A new UNICEF report has revealed that 71 percent of new HIV infections among adolescents aged 10–19 years are among girls globally.
According to the report, there are significant gaps in basic prevention and supporting sexual and reproductive health programs for teenage girls and young women, as well as long-standing gender inequities, discrimination, marginalization, and denial of rights, which are exacerbated by poverty and violence.
“Adolescents represent a growing share of people living with the virus worldwide. In 2022, about 1.7 million adolescents between the ages of 10 and 19 were living with the virus worldwide.
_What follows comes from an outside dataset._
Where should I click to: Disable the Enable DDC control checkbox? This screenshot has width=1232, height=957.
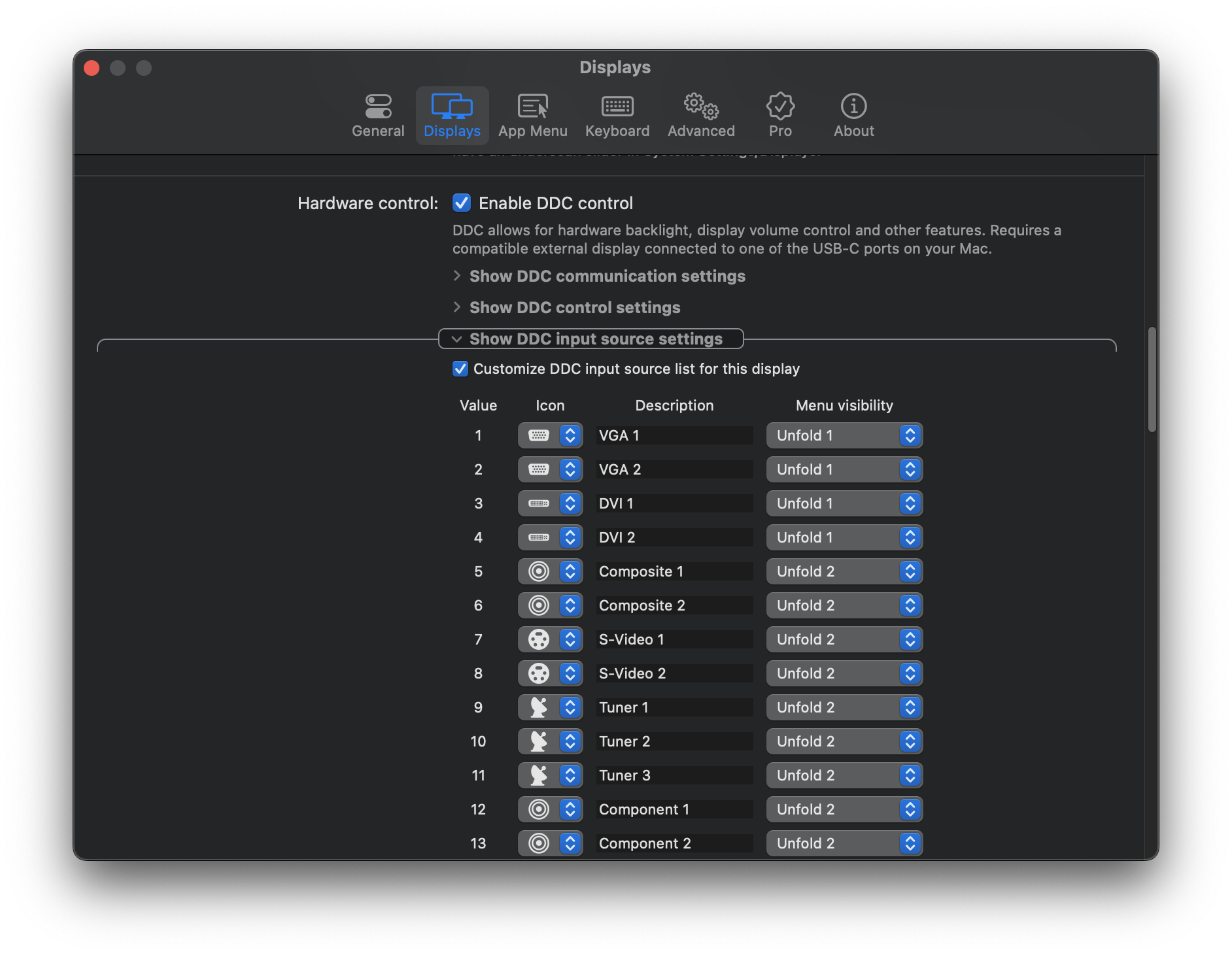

Adolescents account for about four percent of all people living with HIV and about 10 percent of new HIV infections.
“In 2022, half as many (47 percent) adolescent girls and young women acquired HIV as in 2010. Even with this decline, we are not on track to meet our 2030 target to end new HIV infections among adolescent girls and young women.
“The global sex distribution of new HIV infections among adolescents is driven largely by sub-Saharan Africa, which carries the overwhelming global burden of HIV.
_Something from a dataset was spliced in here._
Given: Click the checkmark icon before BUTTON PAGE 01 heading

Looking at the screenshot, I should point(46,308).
“In 2022, 33 percent of older adolescents aged 15–19 who were newly infected with HIV lived outside of the region. In the Middle East and North Africa region, the number of young people living with HIV has increased by 13 percent since 2010.
“In East Asia and the Pacific and Latin America and the Caribbean, two-thirds of new adolescent infections, age 10–19 years, occur in boys,” it said.
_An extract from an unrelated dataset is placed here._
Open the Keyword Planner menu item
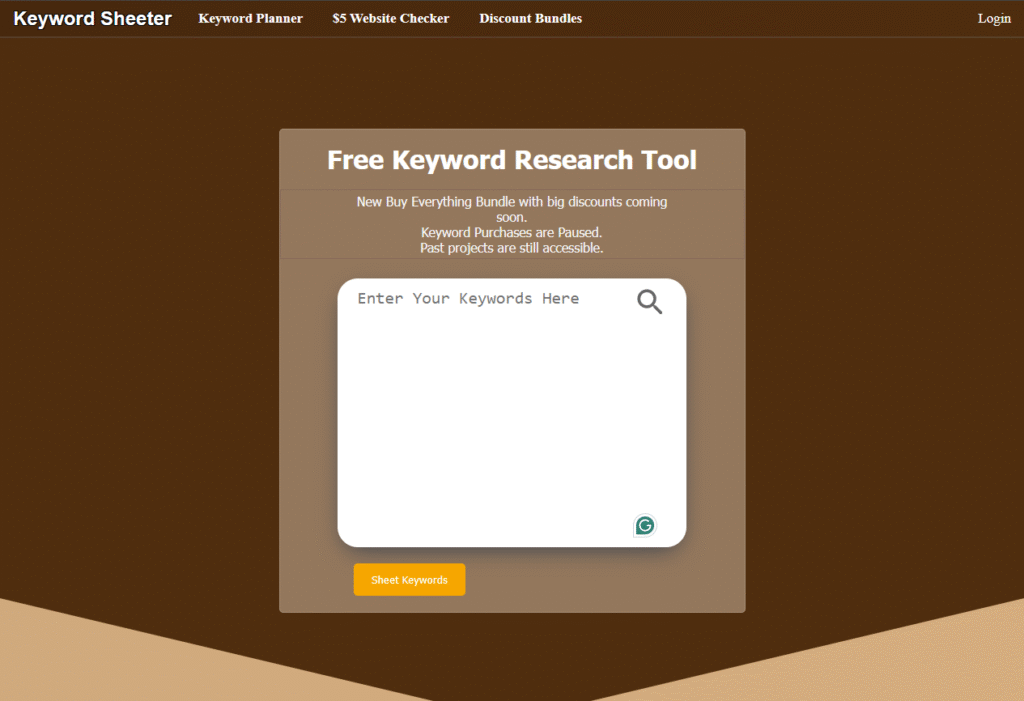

It went on to say that stigma, discrimination, societal disparities, and violence thwarted adolescents’ and young people’s efforts to protect themselves against the virus and other health concerns. Key populations, particularly young people, are particularly vulnerable.
Meanwhile, Dr. Aliyu Gambo, Director General of the National Agency for the Control of AIDS, is optimistic that the country is getting closer to meeting the 2030 target.
He said, “We are moving closer to what we had estimated. We are seeing ourselves getting closer to the bus stop that countries are expected to reach in the year 2030. So, we are very hopeful that by the year 2025, we will be able to reach that bus stop five years earlier than the year 2030.”